In my area of research distributing preprints of results is very common. Consider the following seqence of events:

  • Group A finishes paper P, distributes it as a preprint and submits to a journal
  • Group B posts related preprint Q
  • Group A receives referee reports for paper P. Referee requests discussion/citation of Q.

  • Group A responds that Q came later and was not used in writing P, therefore no detailed discussion/citation necessary.

  • Referee insists on discussion of Q in paper P

Who is in the right?

  • Does Q discuss/cite P?
    – Bergi
    Mar 5, 2019 at 18:51
  • @Bergi no, it does not
    – MKR
    Mar 6, 2019 at 5:59

3 Answers 3


Cite relevant literature

Since you have the option of adding a citation to a relevant source, you should do it. It improves the paper by making it a more useful reference, and comparing and contrasting the results might also be useful.


If relevant, use a phrase like "A very recent preprint A claims this and that.", or even, if your results are very similar and you really need to emphasize priority, "During peer review of this article a preprint A was published. The preprint...".


Who is in the right matters somewhat less than who is in control. Refusing the request of a referee possibly leads to rejection of the paper.

But you may not need an extended discussion of the other paper, but a notice that it exists and is related in -whatever- way. This is simply a service to readers who find one paper and are interested in the topic generally.

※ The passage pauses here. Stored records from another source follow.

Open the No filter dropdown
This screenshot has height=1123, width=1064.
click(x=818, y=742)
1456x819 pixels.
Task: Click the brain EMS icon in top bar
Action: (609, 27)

You seem to be insisting on a claim to primacy here, which may not be completely warranted. The work on the two papers, and the key insights, occurred more or less at the same time - independent research. The fact that one hit the streets a bit before the other is less important than that certain problems were solved and some questions have been answered. The earlier date of issue could occur for any number of random reasons. Had it gone the other way, how would you feel?


Citations are not simply for listing the papers you referred to while doing the work. "We didn't use this while writing the paper" is not a reason to not cite relevant material. Besides, you haven't even finished writing the paper – it's still being revised!

Whether or not the new paper requires a detailed discussion depends on its relation to your own. You should discuss it as much as you would if it had been available before you submitted your paper.

  • 1
    +1 A paper ideally should reflect the state of the art on the day it is accepted (after which you can only correct typos). Of course you (and the referee) might miss some latest development, or you decide to not take it into account, but that's at the risk of you paper becoming (partially) obsolete within very short time. Your decision, and the referee's and editor's to be OK with that.